Читаем Две Юлии полностью

— Да, — признался Шерстнев, — там это выходит более удачно. А потом, барды так мало читают и так любят наш великий и могучий советский язык. На этом языке нельзя признаться в любви или рассказать сон, но в нем есть всякие романтичные, выцветшие словечки: маяк, парус, костер, свечка, шпага. В общем, в дело идет все, во что можно безопасно поиграть, а единственный смысл — порадовать хороших друзей. Это само по себе не плохо, но цель заведомо временная.

— По-твоему, парус — выцветшее слово? — не унимался Штурман.

— В моих стихах его нет. Я не поднимаю паруса, чтобы отправиться в плаванье и найти поэтическую тему.

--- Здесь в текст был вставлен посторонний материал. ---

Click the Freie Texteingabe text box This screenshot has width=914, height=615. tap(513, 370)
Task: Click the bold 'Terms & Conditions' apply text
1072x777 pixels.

— Минуточку, — оживился Штурман, — еще одну! Разве паруса надо поднимать, чтобы корабль шел в плаванье? Ведь паруса накручиваются на реи, то есть поднимаются в тот момент, когда их надо убрать. А вот чтобы набрать ход, капитан должен давать команду: «Спустить паруса!»

— В детстве я много читал приключенческой литературы, — уверял Шерстнев, — и у меня отложилось в памяти, что паруса там вечно поднимали, чтобы плыть.

— Так это же неправильно! — веселился Штурман. — Это и есть пример советского языка, то есть неточного применения приблизительных знаний. Это что же — и стало поэзией?

— Все верно, поэтому мы об этом и заговорили.

В течение беседы двух специалистов зрители исчезали, как гаснущие фитили свечей. В коридоре постепенно выключался свет и нескоро с усталым дребезжанием потухали лампы.

Первая Юлия медленно встала. Я тоже вскочил. Вторая поднялась.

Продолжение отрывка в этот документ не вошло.